A mulher de Tiatira, Jezabel, um dia foi chamada pelo pastor, minha suposição, que deve ter dido: Hummmm!!!! Deus tem usado você e acho que tá na hora de separa-la para ser “pastora”, os cultos de terça, fica por sua conta para ensinar e profetizar ao povo. O maior mal dentro das nossas igrejas são os benditos “cargos” e tem igreja que rabisca até um organograma, colocando-o no mural para que todos vejam quem é que manda.

O Senhor disse: “Toleras a Jezabel, mulher que se diz profetisa
 a que ensine...”. tinha autorização para ensinar a que o povo se prostituísse e sacrificasse aos ídolos, exatamente  como fazia a Jezabel de Acabe.

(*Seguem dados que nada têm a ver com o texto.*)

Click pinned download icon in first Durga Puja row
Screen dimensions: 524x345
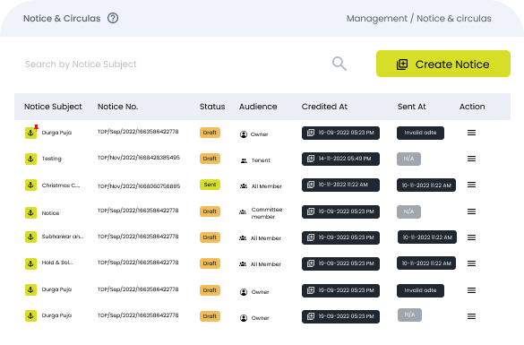[30, 133]
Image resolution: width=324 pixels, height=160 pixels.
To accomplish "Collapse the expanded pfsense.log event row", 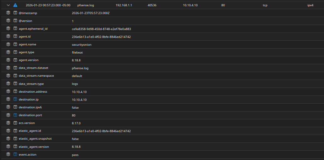I will (8, 5).
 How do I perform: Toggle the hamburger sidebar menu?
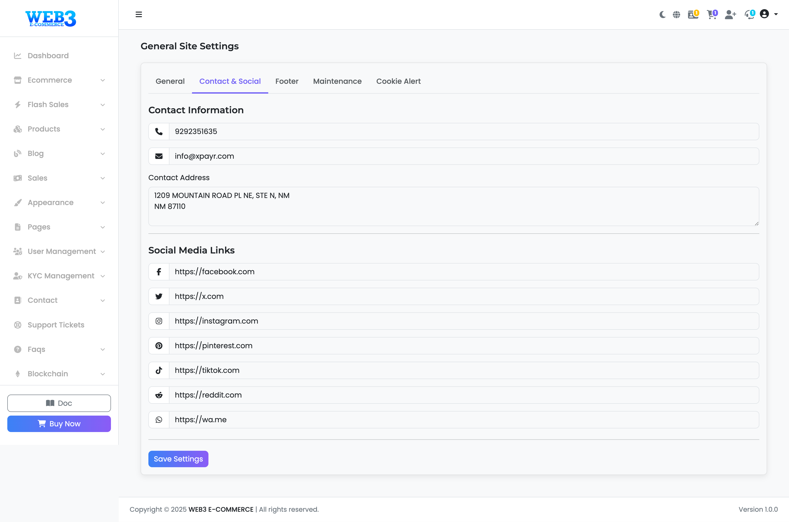tap(139, 15)
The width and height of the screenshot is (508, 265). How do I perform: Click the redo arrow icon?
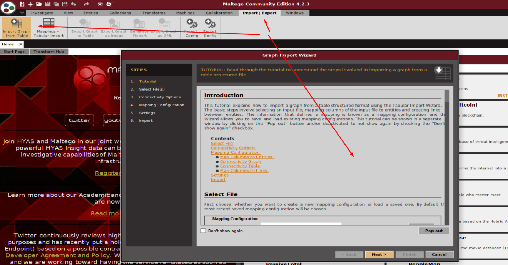[87, 4]
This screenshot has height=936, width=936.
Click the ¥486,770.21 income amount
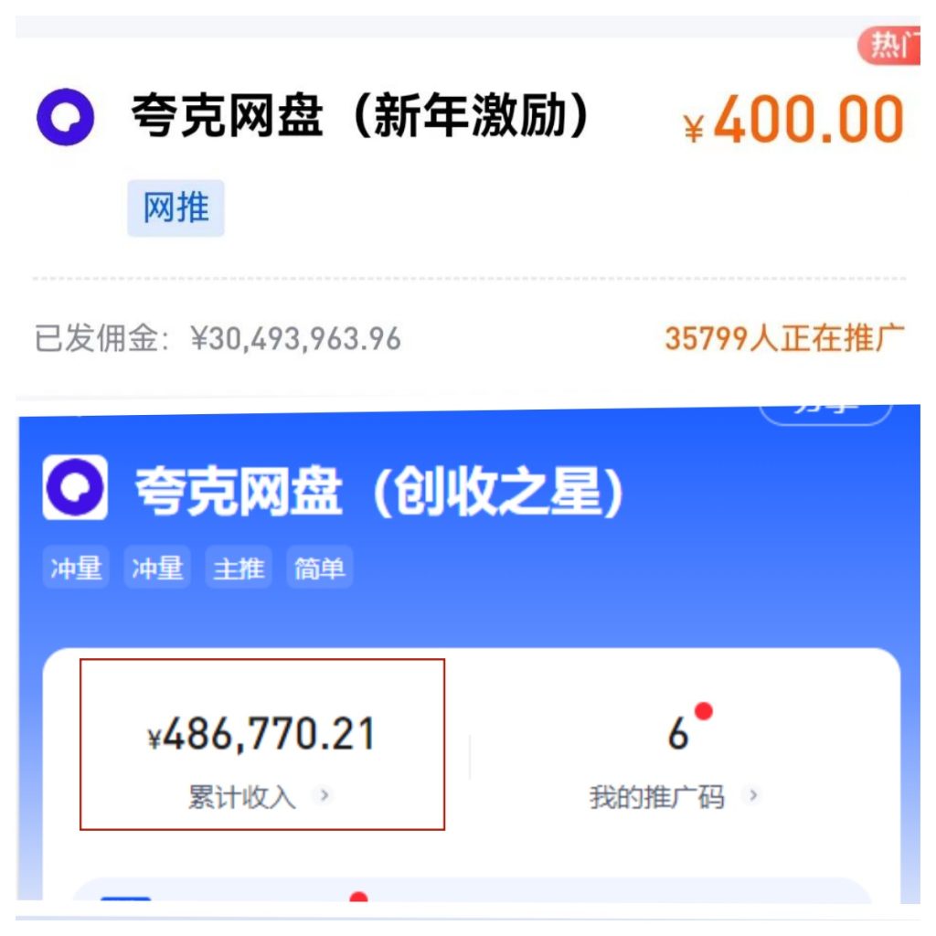pyautogui.click(x=261, y=734)
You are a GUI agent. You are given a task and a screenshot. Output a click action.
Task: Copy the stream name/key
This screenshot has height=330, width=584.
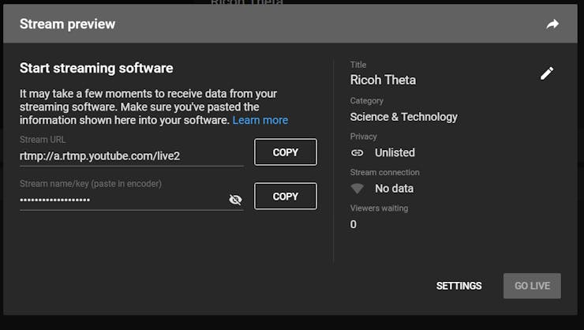point(285,197)
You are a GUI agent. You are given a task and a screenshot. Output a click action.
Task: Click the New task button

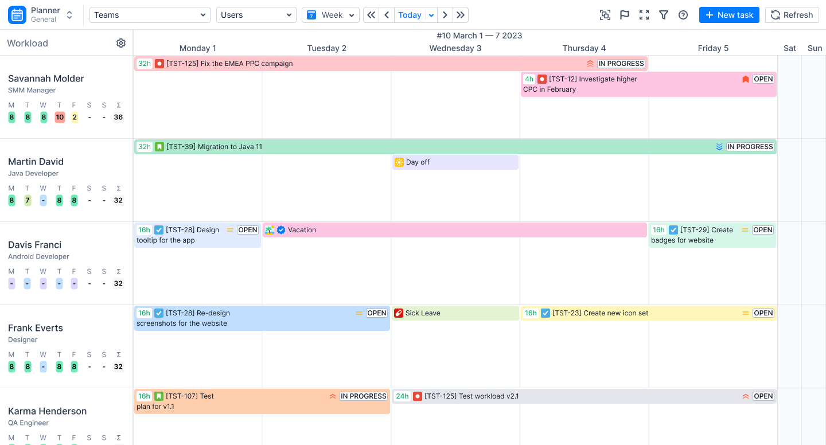tap(729, 15)
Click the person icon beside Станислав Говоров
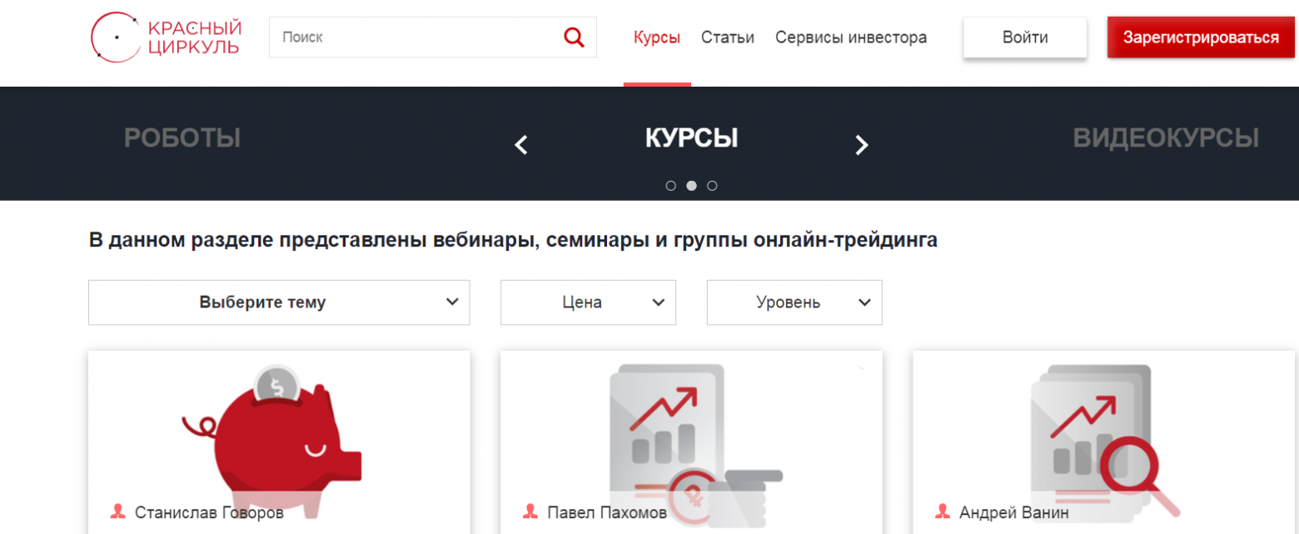 [117, 512]
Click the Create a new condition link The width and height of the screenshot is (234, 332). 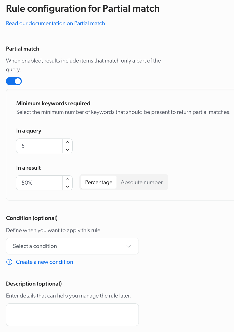[x=45, y=262]
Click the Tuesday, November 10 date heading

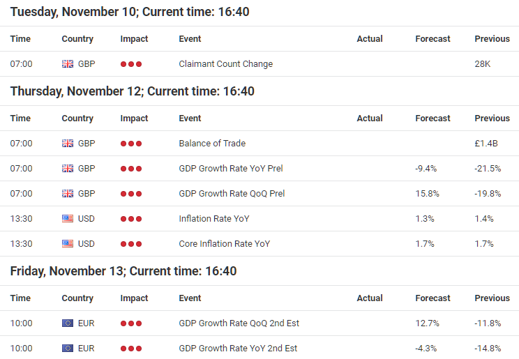click(130, 12)
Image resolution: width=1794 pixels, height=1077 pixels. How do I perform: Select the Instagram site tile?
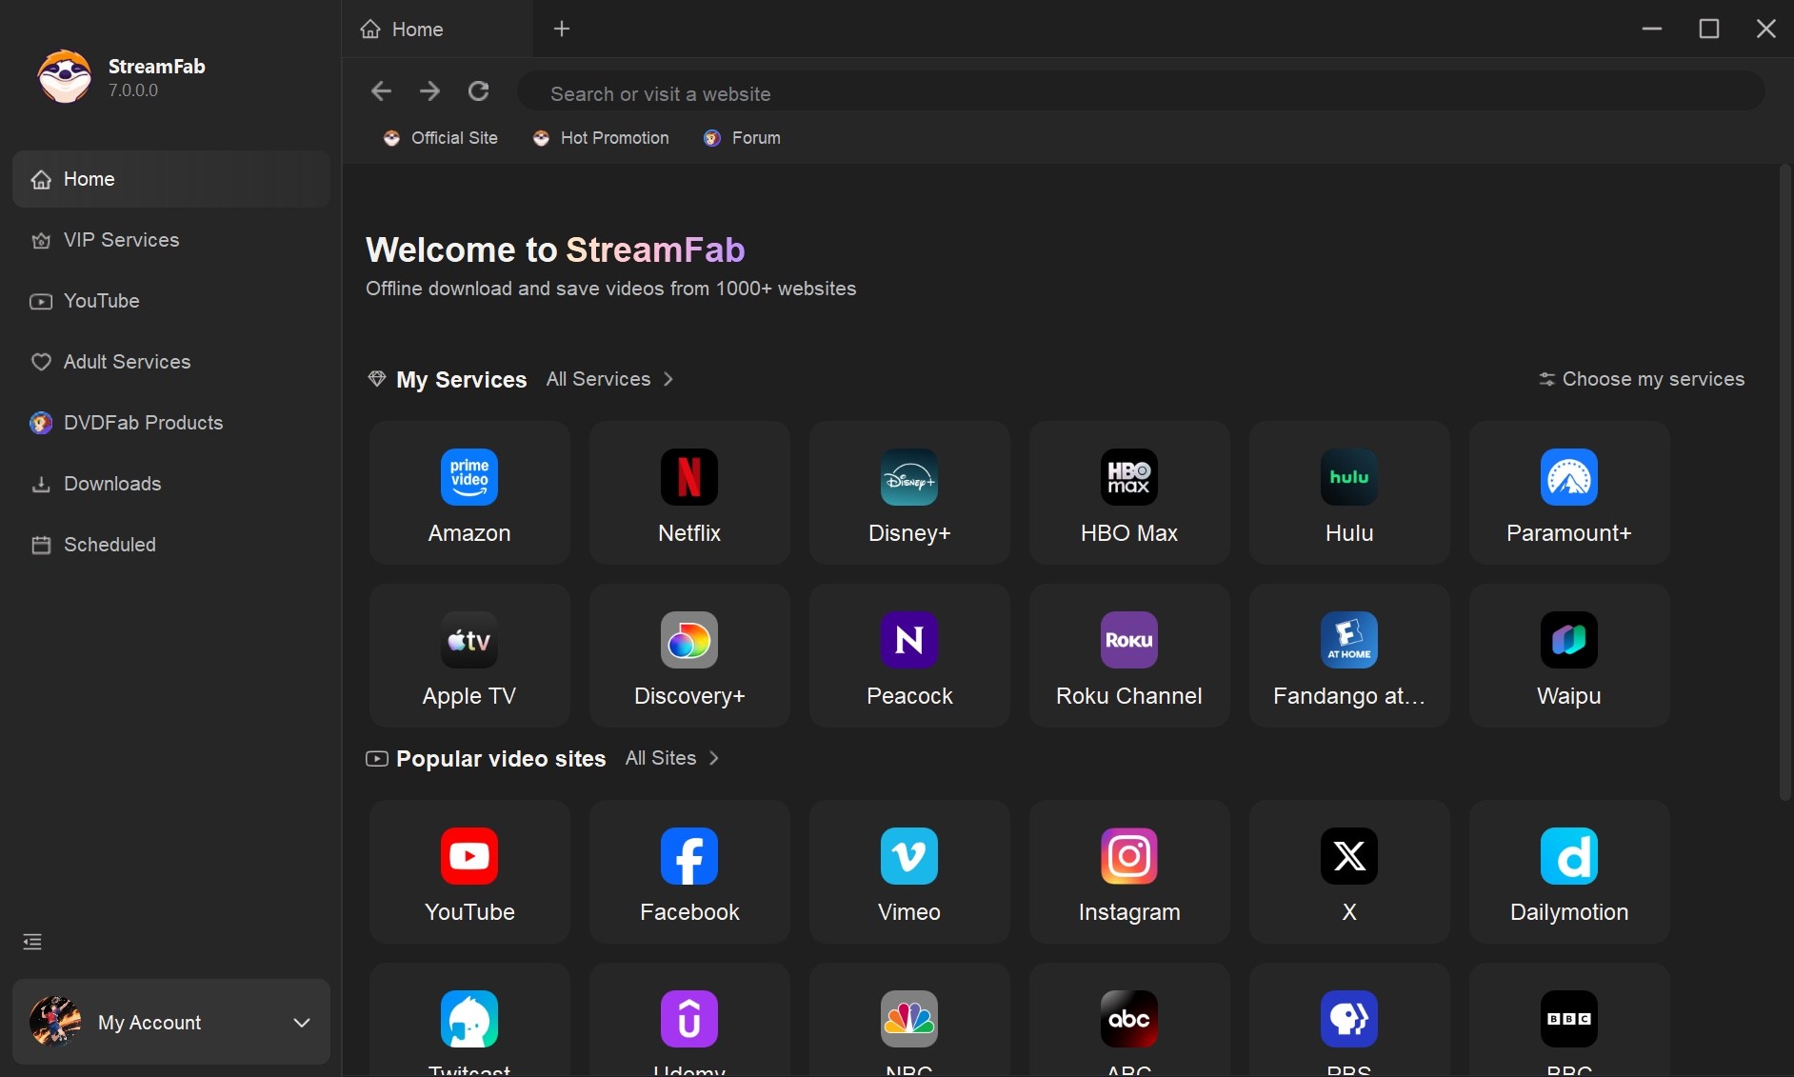click(1128, 872)
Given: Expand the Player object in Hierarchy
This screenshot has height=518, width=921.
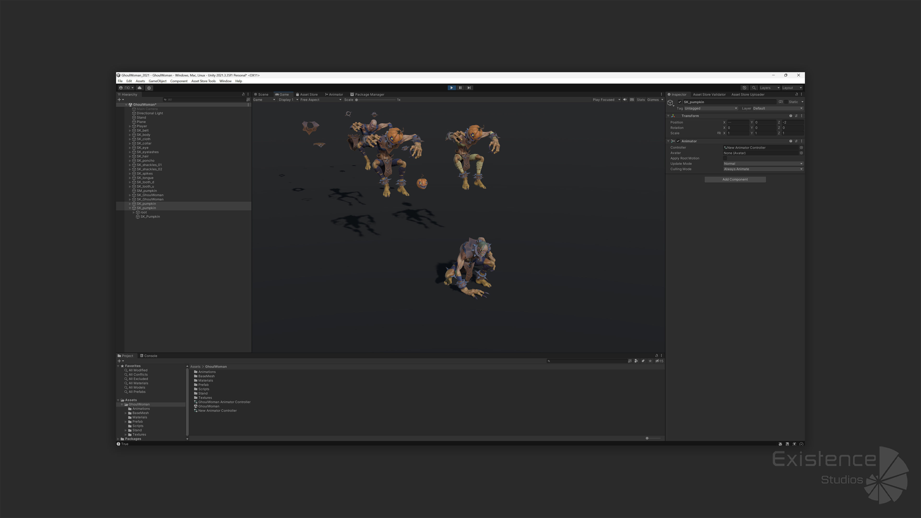Looking at the screenshot, I should coord(130,126).

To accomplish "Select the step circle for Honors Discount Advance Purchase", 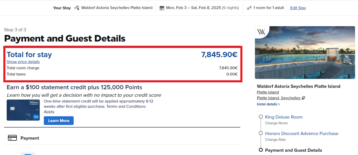I will coord(261,133).
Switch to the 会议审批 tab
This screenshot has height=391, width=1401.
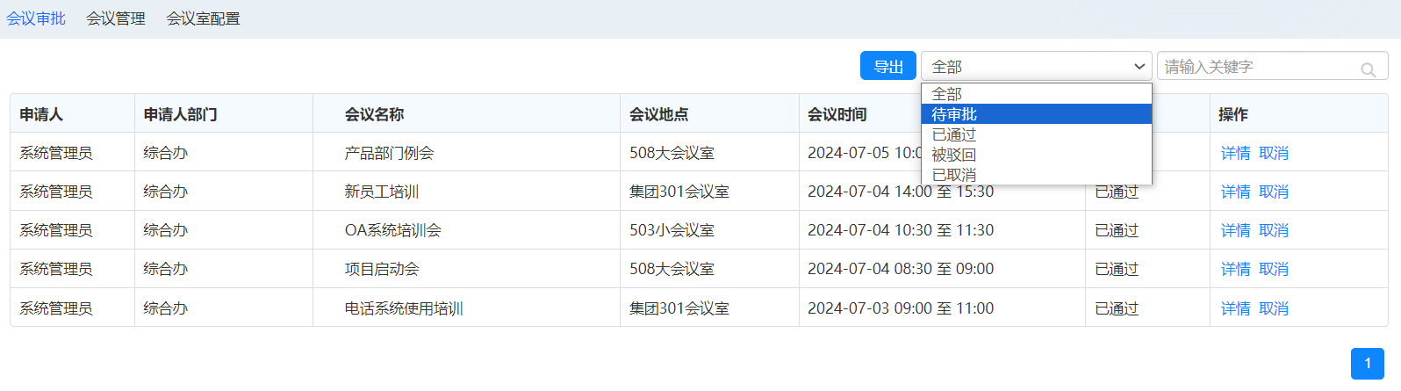[x=36, y=18]
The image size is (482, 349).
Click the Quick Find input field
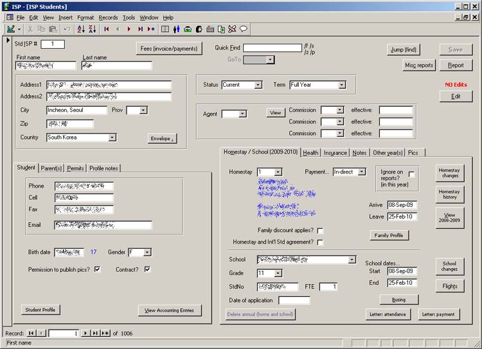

Em muitos casos citados na Bíblia, prostituição está ligado a promiscuidade espiritual de culto aos demônios. Quero entender que isso não foi enfiado goela abaixo da igreja de uma vez, mas, um desvio aqui e outro ali e o mal se consolidou.

É um dever nosso, alertar para os perigos do modernismo que tem invadido as nossas igrejas em muitos lugares, pastores que estão mais preocupados em agradar o povo (lembremo-nos de Arão e o bezerro de ouro) que manter a boa doutrina. Citar exemplos aqui seria melhor escrever um livro sobre o assunto.